Personal information
- National team: Karate India Organisation
- Born: March 3, 2009 (age 17) Darbhanga

Sport
- Country: India
- Sport: Karate
- Coached by: Mukesh Mishra

Medal record
Men's kumite
Representing India
| Event | 1st | 2nd | 3rd |
| Karate1 Youth League 2026, Manila, Philippines | 0 | 0 | 0 |
| Total | 0 | 0 | 0 |
Representing Bihar
KIO National Karate Championships
| Gold medal – first place | 2026 Dehradun | Junior Kumite −76 kg |
| Silver medal – second place | 2025 Dehradun | Junior Kumite −76 kg |
SGFI National School Games
| Bronze medal – third place | 2026 Pune | Under-17 -70Kg |

= Preyansh =

Indian karateka

Preyansh (born 3 March 2009) is an Indian karateka who competes in junior men's kumite 76 kg division.

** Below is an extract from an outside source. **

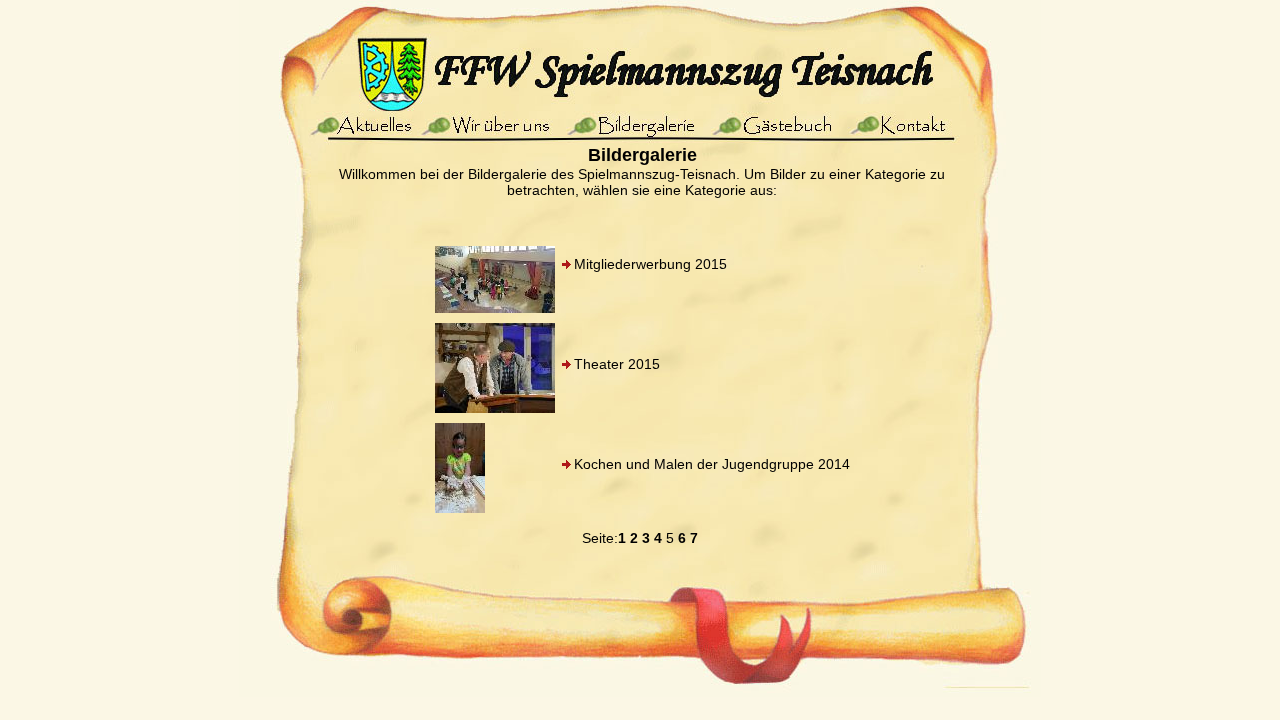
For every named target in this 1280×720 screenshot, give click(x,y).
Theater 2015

He won silver medal at a national karate competition in 2025 and gold medal in 2026 organized by Karate India Organisation & bronze medal in 2026 organized by School Games Federation of India He represented India at the Karate1 Youth League held in the Philippines in 2026.

Preyansh is from Darbhanga district in Bihar, India. In 2026, he is selected to represent India at the 24th AKF Asian Cadet, Junior & U-21 Karate Championship, held in Amman, Jordan, from 8 to 11 September 2026.